Records from a collection
■ ■ ■
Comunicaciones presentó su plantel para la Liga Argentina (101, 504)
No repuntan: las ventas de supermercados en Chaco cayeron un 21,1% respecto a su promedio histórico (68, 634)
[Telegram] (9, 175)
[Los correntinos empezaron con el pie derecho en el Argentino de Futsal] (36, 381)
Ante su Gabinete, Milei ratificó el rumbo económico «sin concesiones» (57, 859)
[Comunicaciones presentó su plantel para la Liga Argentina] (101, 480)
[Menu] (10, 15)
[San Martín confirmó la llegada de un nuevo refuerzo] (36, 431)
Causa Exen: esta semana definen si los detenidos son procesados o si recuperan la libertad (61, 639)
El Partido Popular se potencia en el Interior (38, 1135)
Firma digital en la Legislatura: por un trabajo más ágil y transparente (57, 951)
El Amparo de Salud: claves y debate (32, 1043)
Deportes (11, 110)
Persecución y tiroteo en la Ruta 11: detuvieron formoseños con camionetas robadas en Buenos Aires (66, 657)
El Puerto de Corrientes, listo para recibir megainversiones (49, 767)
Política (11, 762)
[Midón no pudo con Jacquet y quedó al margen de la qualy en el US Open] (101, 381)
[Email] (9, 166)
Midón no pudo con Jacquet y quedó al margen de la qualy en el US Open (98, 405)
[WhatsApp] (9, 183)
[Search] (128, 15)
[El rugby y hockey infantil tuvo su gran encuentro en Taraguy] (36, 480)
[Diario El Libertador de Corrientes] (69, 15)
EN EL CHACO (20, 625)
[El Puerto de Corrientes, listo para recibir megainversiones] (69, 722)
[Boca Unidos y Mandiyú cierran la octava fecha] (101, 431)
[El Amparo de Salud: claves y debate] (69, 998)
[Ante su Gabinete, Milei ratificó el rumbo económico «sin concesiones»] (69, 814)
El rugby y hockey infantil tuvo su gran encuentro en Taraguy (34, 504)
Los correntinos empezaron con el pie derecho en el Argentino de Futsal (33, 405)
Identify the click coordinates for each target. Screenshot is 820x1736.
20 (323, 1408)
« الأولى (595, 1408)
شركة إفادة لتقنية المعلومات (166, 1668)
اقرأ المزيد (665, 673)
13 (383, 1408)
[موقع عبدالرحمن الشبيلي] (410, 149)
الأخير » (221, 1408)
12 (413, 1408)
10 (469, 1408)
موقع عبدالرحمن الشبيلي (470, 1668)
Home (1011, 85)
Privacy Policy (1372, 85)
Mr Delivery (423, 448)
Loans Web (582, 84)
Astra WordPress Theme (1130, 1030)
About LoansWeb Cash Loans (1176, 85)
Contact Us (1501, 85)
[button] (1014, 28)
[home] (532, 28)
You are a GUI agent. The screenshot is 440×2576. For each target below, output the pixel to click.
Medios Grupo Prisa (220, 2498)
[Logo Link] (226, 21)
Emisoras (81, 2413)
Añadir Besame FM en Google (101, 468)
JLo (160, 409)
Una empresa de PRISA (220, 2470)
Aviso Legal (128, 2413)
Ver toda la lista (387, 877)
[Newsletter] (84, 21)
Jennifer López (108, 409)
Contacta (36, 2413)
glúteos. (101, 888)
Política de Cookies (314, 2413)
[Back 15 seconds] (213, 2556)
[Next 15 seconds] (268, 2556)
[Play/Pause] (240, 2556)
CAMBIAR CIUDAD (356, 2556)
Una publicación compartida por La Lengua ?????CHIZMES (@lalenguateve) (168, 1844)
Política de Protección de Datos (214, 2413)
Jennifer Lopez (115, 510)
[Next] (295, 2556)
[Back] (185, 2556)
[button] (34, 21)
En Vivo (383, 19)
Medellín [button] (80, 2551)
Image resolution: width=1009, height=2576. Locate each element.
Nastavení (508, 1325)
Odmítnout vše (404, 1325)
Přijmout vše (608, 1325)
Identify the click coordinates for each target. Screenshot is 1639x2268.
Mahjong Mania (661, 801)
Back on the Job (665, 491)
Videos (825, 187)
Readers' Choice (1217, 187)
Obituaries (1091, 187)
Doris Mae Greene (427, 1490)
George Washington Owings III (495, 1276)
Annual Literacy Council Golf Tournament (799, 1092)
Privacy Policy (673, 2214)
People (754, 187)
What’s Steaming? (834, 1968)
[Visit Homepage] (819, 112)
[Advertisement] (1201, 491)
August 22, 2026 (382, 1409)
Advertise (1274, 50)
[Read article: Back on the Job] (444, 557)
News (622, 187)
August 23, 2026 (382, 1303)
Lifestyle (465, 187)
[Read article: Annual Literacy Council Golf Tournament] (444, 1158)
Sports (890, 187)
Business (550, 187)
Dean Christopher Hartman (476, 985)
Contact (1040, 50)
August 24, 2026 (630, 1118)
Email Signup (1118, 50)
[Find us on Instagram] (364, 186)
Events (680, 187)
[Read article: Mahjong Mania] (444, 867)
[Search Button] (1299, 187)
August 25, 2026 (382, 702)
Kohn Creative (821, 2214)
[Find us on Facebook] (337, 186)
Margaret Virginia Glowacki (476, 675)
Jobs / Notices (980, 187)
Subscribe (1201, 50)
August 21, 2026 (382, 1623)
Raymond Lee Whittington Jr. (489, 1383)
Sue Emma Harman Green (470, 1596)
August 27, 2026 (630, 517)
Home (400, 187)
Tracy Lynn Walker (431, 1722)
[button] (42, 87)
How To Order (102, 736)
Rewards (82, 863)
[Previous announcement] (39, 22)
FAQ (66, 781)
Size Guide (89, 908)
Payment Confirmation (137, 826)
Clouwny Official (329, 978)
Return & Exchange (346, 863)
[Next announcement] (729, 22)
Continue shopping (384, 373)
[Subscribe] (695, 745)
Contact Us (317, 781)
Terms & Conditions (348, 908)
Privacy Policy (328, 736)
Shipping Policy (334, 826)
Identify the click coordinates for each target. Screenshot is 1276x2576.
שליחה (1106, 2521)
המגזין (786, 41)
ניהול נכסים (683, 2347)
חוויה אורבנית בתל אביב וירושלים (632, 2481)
■ ■ ■
■ Problem to work on ■
For this exercise, please output exactly the lines above starting at the line with "Aviso Legal (128, 2413)" and ending at the line with "[Search Button] (1299, 187)", ends included.

■ Response to the exercise ■
Aviso Legal (128, 2413)
Ver toda la lista (387, 877)
[Newsletter] (84, 21)
Jennifer López (108, 409)
Contacta (36, 2413)
glúteos. (101, 888)
Política de Cookies (314, 2413)
[Back 15 seconds] (213, 2556)
[Next 15 seconds] (268, 2556)
[Play/Pause] (240, 2556)
CAMBIAR CIUDAD (356, 2556)
Una publicación compartida por La Lengua ?????CHIZMES (@lalenguateve) (168, 1844)
Política de Protección de Datos (214, 2413)
Jennifer Lopez (115, 510)
[Next] (295, 2556)
[Back] (185, 2556)
[button] (34, 21)
En Vivo (383, 19)
Medellín [button] (80, 2551)
Image resolution: width=1009, height=2576. Locate each element.
Nastavení (508, 1325)
Odmítnout vše (404, 1325)
Přijmout vše (608, 1325)
Identify the click coordinates for each target. Screenshot is 1639x2268.
Mahjong Mania (661, 801)
Back on the Job (665, 491)
Videos (825, 187)
Readers' Choice (1217, 187)
Obituaries (1091, 187)
Doris Mae Greene (427, 1490)
George Washington Owings III (495, 1276)
Annual Literacy Council Golf Tournament (799, 1092)
Privacy Policy (673, 2214)
People (754, 187)
What’s Steaming? (834, 1968)
[Visit Homepage] (819, 112)
[Advertisement] (1201, 491)
August 22, 2026 (382, 1409)
Advertise (1274, 50)
[Read article: Back on the Job] (444, 557)
News (622, 187)
August 23, 2026 (382, 1303)
Lifestyle (465, 187)
[Read article: Annual Literacy Council Golf Tournament] (444, 1158)
Sports (890, 187)
Business (550, 187)
Dean Christopher Hartman (476, 985)
Contact (1040, 50)
August 24, 2026 (630, 1118)
Email Signup (1118, 50)
[Find us on Instagram] (364, 186)
Events (680, 187)
[Read article: Mahjong Mania] (444, 867)
[Search Button] (1299, 187)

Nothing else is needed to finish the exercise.